Zwar entsprechen Veranstaltungsorte in Deutschland meistens den bautechnischen Anforderungen. Sie sind also beispielsweise mit schwer entflammbaren Deckenbeplankungen versehen. Eine Universallösung für alle Veranstaltungsorte gebe es aber nicht.
Oft fehlt es an Willen und fachkundigem Personal
"Deshalb müssen die Sicherheitsstrategien für den jeweiligen Ort des Geschehens optimiert und angepasst werden", fordert der Katastrophenhelfer Unger. Sicherheitsfachmann Könnecke weist außerdem darauf hin, dass der Eingang zu einer Großveranstaltung niemals gleichzeitig als Ausgang dienen dürfe. "Es ist wichtig, zügig an seinen Platz zu kommen und von dort auch schnell wieder wegzukönnen", sagt er. "Dadurch kann Gedränge verhindert werden."

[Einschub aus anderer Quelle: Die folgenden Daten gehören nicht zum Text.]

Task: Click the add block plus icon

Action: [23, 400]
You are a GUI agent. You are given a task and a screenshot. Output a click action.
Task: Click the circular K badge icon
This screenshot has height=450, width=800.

"Ein durchdachtes Sicherheitskonzept ist aber leider vielfach nicht zu erkennen", bemängelt Könnecke. Darüber hinaus fehle es oft am Willen und an fachkundigem Personal, um eine Planung auch sinnvoll umsetzten zu können. "Gefahren werden nicht abgedeckt, wenn ein Sicherheitskonzept nicht gelebt wird", sagt der Experte. Das bedeutet, dass sowohl Veranstalter als auch Ordner die Taktik verstanden haben müssen, um in Notfällen richtig reagieren zu können. Sonst nützt auch die beste Strategie nichts.